Le chapitre 4 s’intéresse au rôle des monnaies alternatives dans le soutien et la réorientation de l’activité économique. Elles visent une accélération des transactions au service d’un objectif de transformation au niveau d’un territoire de prédilection (p. 89). Parmi les études rapportées, la comparaison du multiplicateur avec et sans monnaie locale révèle que celui-ci est de près de 15 % plus élevé sur dix cycles de circulation du revenu en 2002 à Fortaleza, au Brésil, après une injection de Palmas afin de régler salaires et matériaux pour construire une école.
En ce qui concerne les vitesses de circulation des monnaies, l’ouvrage rappelle que les chiffres observés dans certaines études ne sont pas, à ce stade de la recherche, extrapolables. Plus généralement, il est observé que la fonte et l’immobilisation menacent tous les dispositifs et que, pour limiter ce risque, il est essentiel de les animer en permanence (p. 93), alors que les temps de maturation sont longs et exigent beaucoup d’énergie militante et d’éducation citoyenne. Bien que les monnaies locales puissent jouer un rôle dans le financement des activités économiques locales à vocation solidaire ou écologique et trouver leur place aux côtés de la finance solidaire qu’elles contribuent à territorialiser par des circuits courts, le nombre d’usagers et le volume des transactions ne sont pas de nature à provoquer des effets visibles au niveau méso (p. 97).
Une hyper-monétarisation de la société ?
Au total, l’ouvrage estime à plus d’une soixantaine le nombre de monnaies locales en circulation en France en 2017, mais moinsde dix dépassent le millier d’utilisateurs. À l’échelle européenne, quelques dispositifs plus importants sont présentés (tableau p. 100). Certaines mesures peuvent néanmoins accompagner leur développement comme, en France, la réglementation des titres de services (tickets-restaurants), le« titre de monnaie locale complémentaire » dans la loi sur l’économie sociale de 2014 ou les innovations dans les domaines du paiement numérique (p. 105).

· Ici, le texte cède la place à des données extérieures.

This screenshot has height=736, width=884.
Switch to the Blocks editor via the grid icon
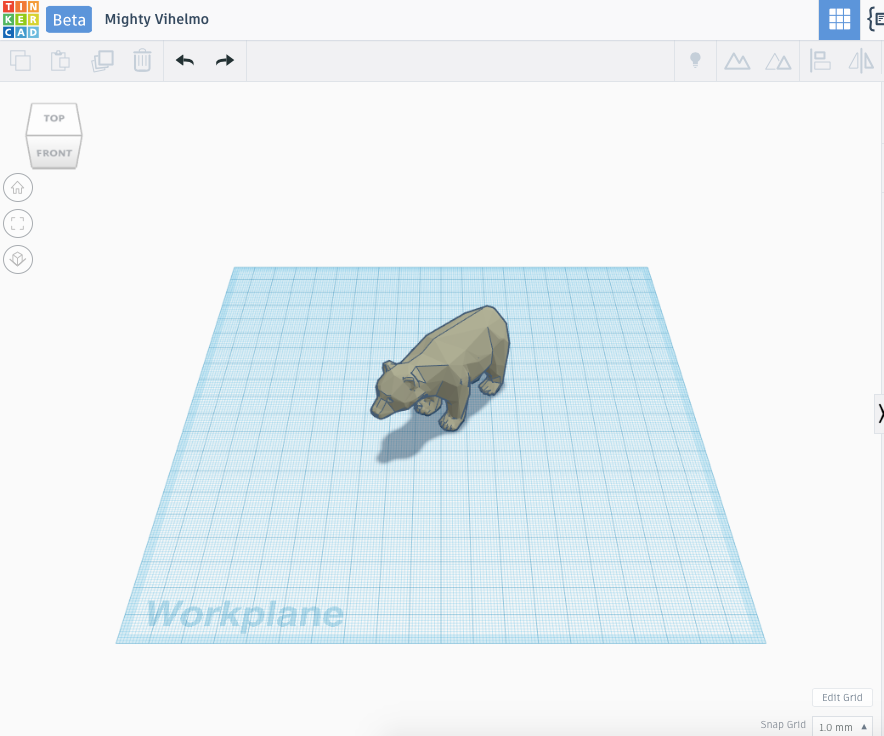point(839,20)
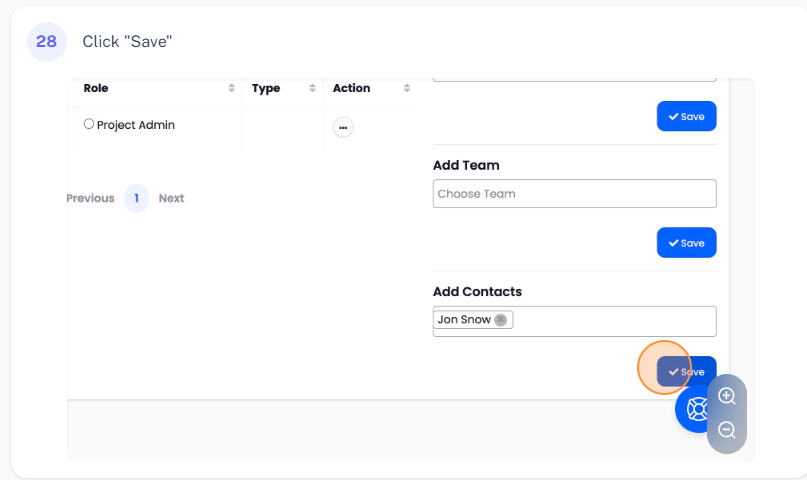Click the partially visible top input field

tap(574, 77)
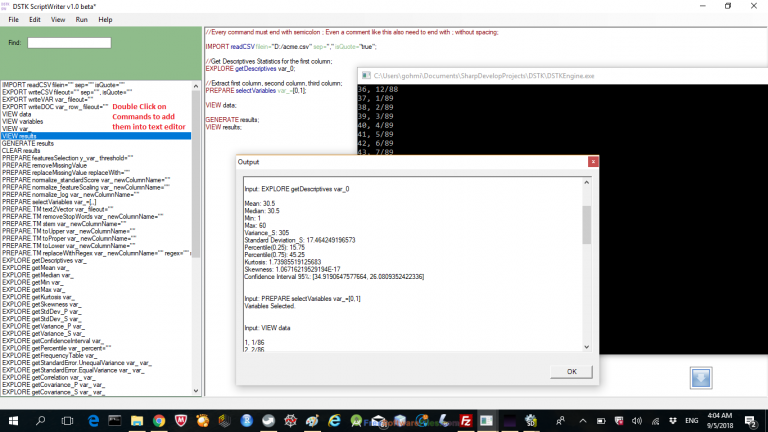Image resolution: width=768 pixels, height=432 pixels.
Task: Select EXPLORE getMean var_ in command list
Action: (40, 268)
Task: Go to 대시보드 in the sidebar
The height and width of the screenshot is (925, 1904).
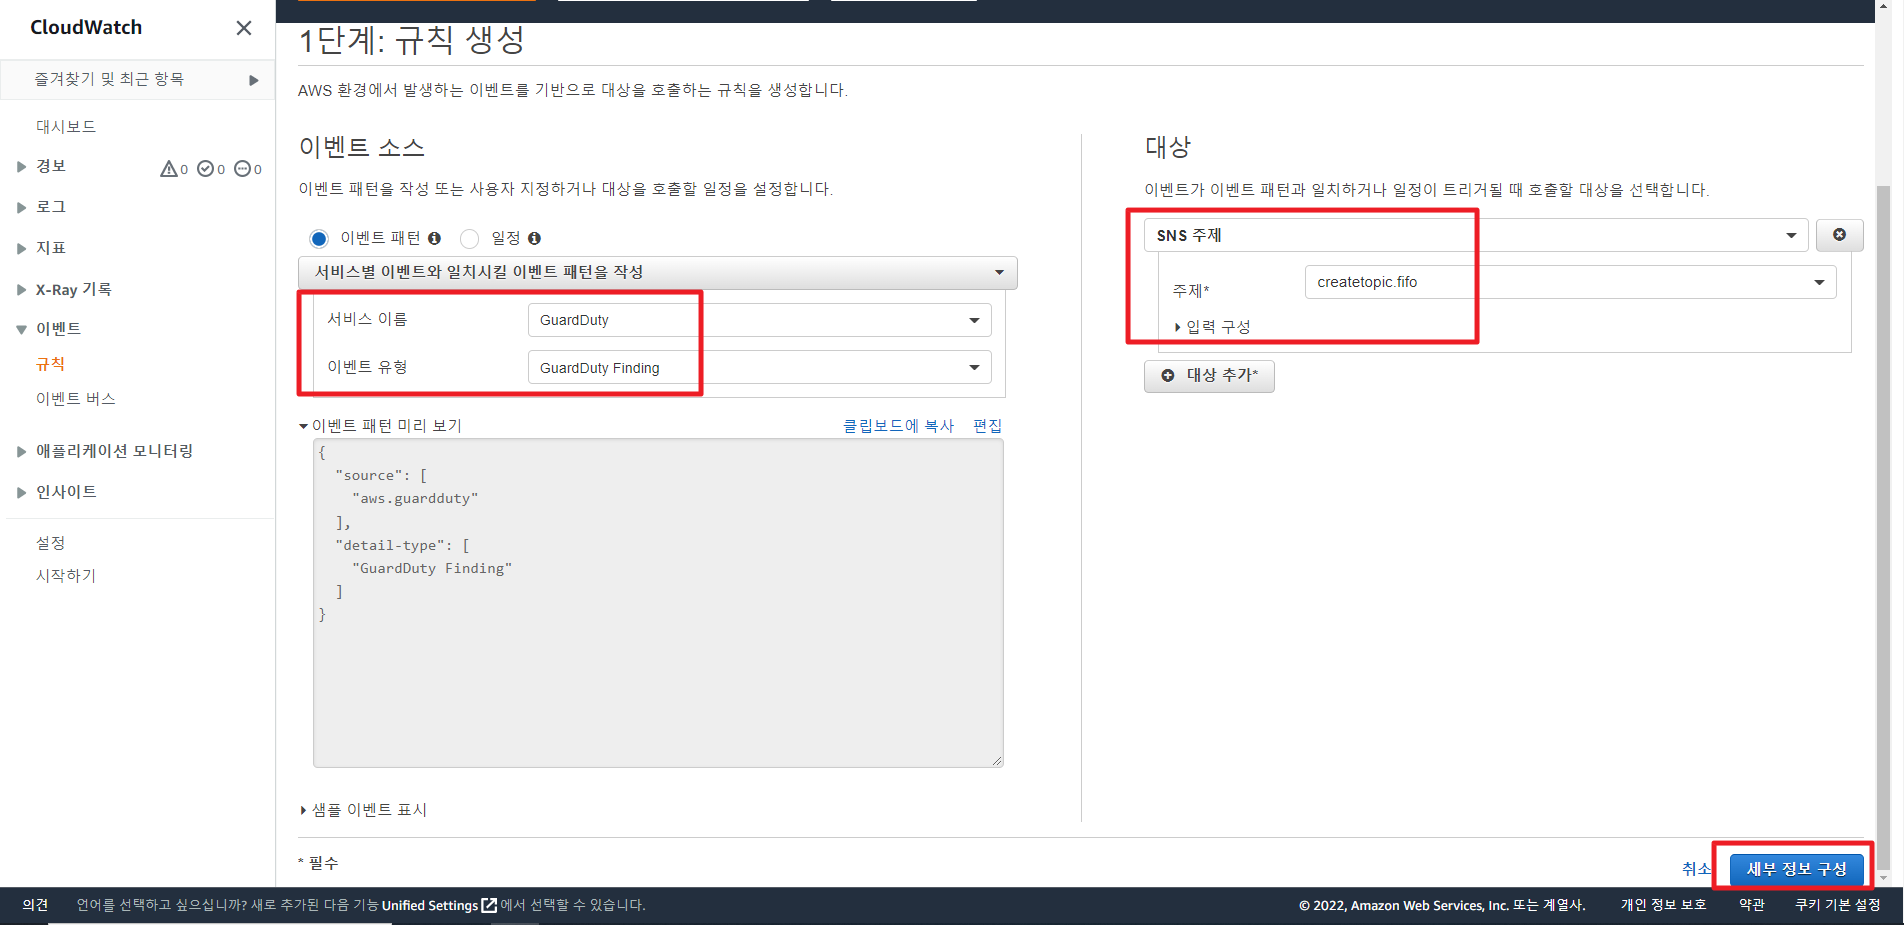Action: coord(66,127)
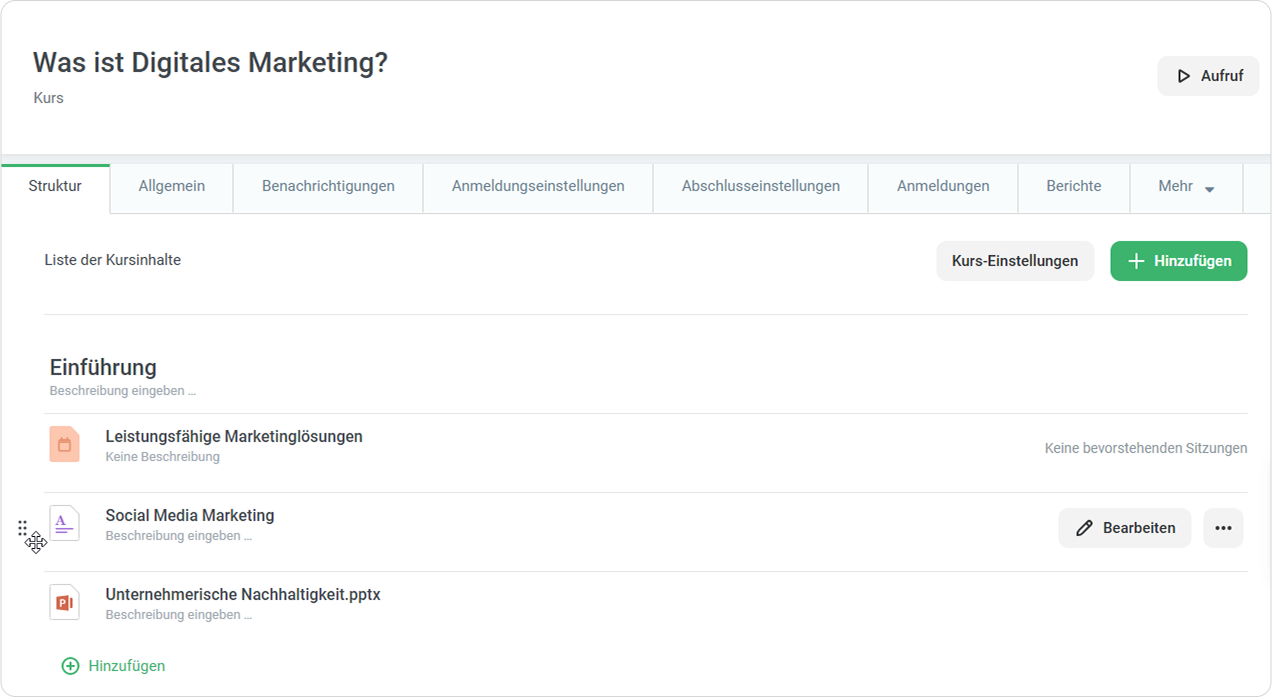Open the three-dots menu for Social Media Marketing

[x=1223, y=528]
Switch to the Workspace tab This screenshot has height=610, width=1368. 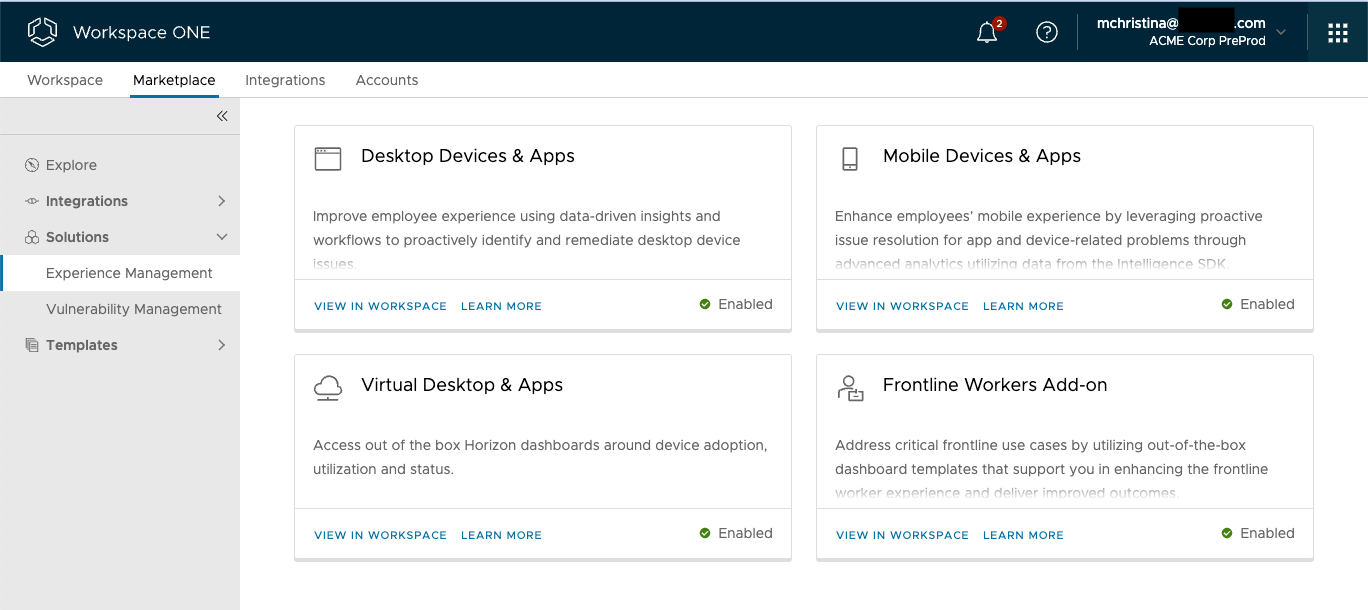tap(65, 80)

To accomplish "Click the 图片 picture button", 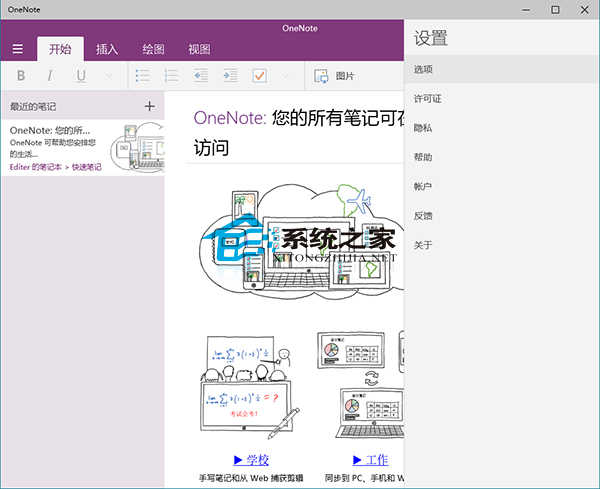I will click(335, 76).
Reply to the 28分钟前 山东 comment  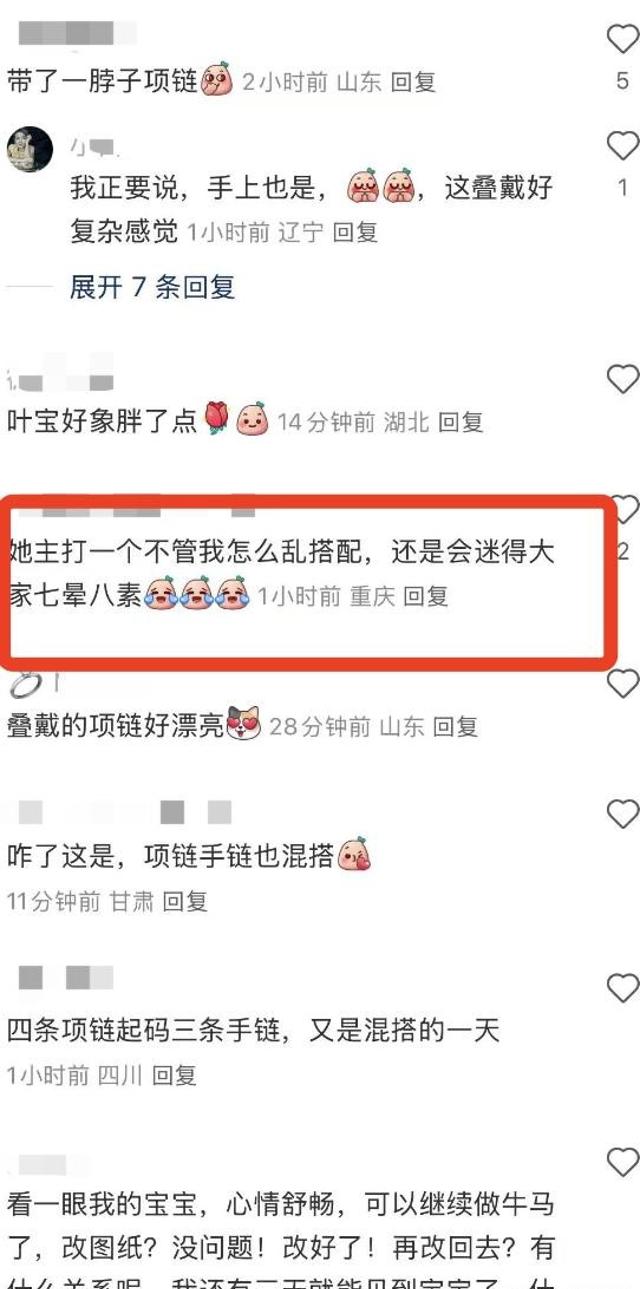pos(455,727)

Les collectivités, en acceptant la monnaie locale en règlement de certains services publics ou pour le paiement de certaines dépenses, peuvent également dynamiser les expériences locales. Le dernier chapitre ouvre des voies pour « repenser la monnaie » à partir de ces inno- vations. Le rapport ambigu des monnaies alternatives avec le néolibéralisme est souligné, en ce qu’elles peuvent ouvrir certaines formes de démocratie et de participation dans le contrôle monétaire tout en portant le risque d’hypermonétarisation de la société par la multiplication des monnaies et la monétarisation élargie des rapports sociaux.
Si leur généralisation comme leur disparition semblent peu probables, Jérôme Blanc ouvre en conclusion plusieurs scénarios pour penser leur avenir : maintien d’une marginalité créative, étouffement progressif ou récupération, sans négliger la possibilité d’une transformation réciproque entre les monnaies alternatives et le système monétaire et financier. C’est dire l’intérêt qu’il est nécessaire de leur porter, et l’ouvrage constitue une base utile, ouverte à un large public, pour s’y initier.